George Lucas has always been passionate about film-making, and he's tended to take an experimental approach. Indeed, that's why Lucas said Star Wars: Episode I - The Phantom Menace took him 16 years to make; because he was waiting for the technology to catch up with his vision. The prequels used CGI to an unprecedented degree, with ILM using computer-generated models rather than physical spaceships and CGI backgrounds in the place of sets. As controversial as Jar Jar Binks may have been, he was intended to be the crowning glory of The Phantom Menace, a CG film star created using the kind of mo-cap technology that would only become common after Lord of the Rings: The Fellowship of the Ring a couple of years later.
As far as Lucas was concerned, the technical and experimental approach was what made these films a pleasure to make. As a result, when principal photography of Star Wars Underworld proved too expensive, Lucasfilm pivoted to the idea of finding a high-tech way to make the series. That was when Lucasfilm producer Rick McCallum hired Stargate Studios to create some test footage; they're a production company best known for their revolutionary "Virtual Backlot Live" technology. Virtual Backlot Live is typically seen as a replacement for location filming; it allows actors to perform in front of a green-screen, and the studio has a sophisticated library of immersive environments that can then be added. Essentially, an actor can perform in Los Angeles, and they can easily be made to seem like they're in Japan, New York, London, or Hawaii. Stargate hit particular acclaim in 2009, when they received an Emmy Award for special effects for NBC's Heroes. It's likely this was when Lucasfilm reached out, albeit with a very different idea; they wanted to use Virtual Backlot Live to create the city-planet of Coruscant.

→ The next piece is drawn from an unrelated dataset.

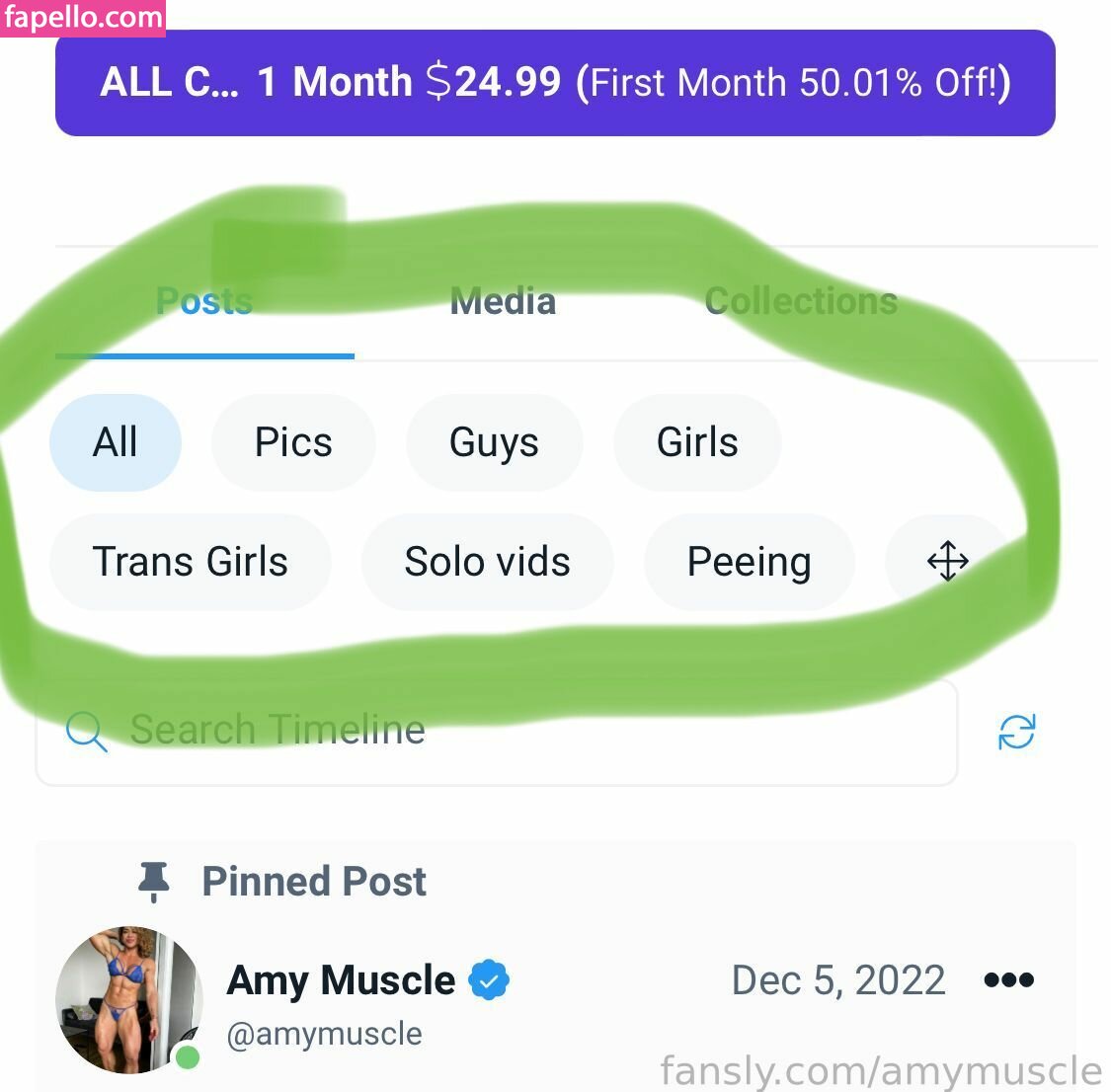
Task: Select the Trans Girls filter
Action: click(x=191, y=562)
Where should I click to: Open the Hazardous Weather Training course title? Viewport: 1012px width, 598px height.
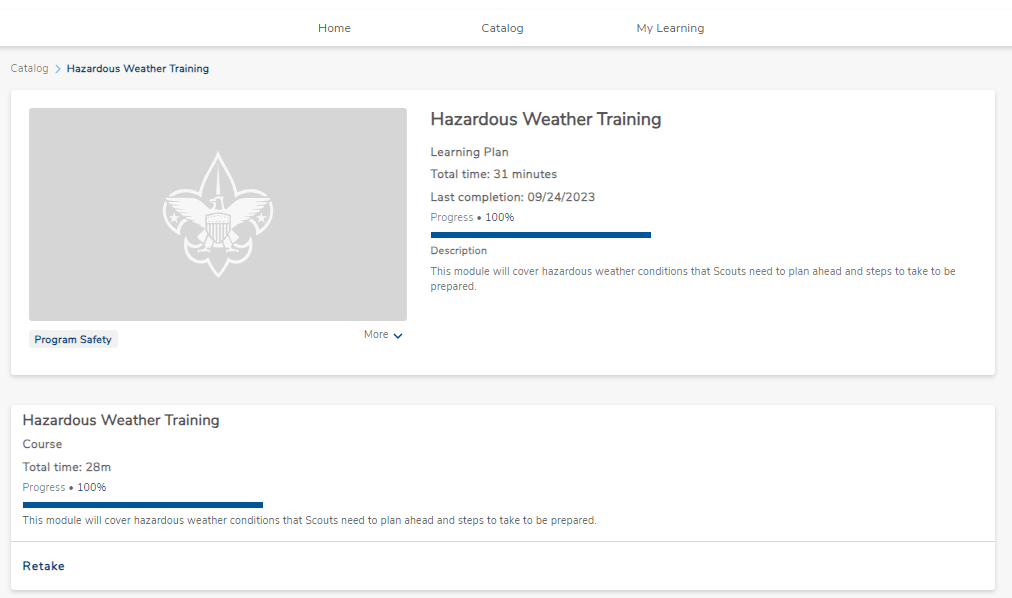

Test footage is a normal part of the development cycle, created and distributed to networks in the hopes it will catch someone's eye. The story is almost irrelevant in this kind of footage; the goal is to demonstrate the high-level concept, the technology, and the tone. Unfortunately, in 2011 Lucas told MovieWeb that the costs were still too high. "We are looking for a different technology that we can use," Lucas explained, "that will make it economically feasible to shoot the show. Right now, it looks like the Star Wars features. But we have to figure out how to make it at about a tenth of the cost of the features, because it's television." Lucas seemed thrilled at the idea, envisioning Star Wars Underworld serving as a proof of concept for some as-yet-unknown technology that would redefine television.
Nowadays, it seems strange to imagine a high-profile TV show being turned down because of cost; after all, HBO reportedly spent £100 million for season six of Game of Thrones, while Netflix are believed to have cashed out around $130 million on The Crown season 1. But Lucas was pitching Star Wars Underworld at a time when networks would never sign off on that kind of expenditure, in the middle of an economic slowdown. Once again, Lucas' dream was too big for the current state of play. Ironically, fast forward to 2020 and every episode of Lucasfilm's The Mandalorian cost around $12.5 million to make for Disney+ - just as expensive as Game of Thrones, and the kind of budget that would have made Star Wars Underworld possible.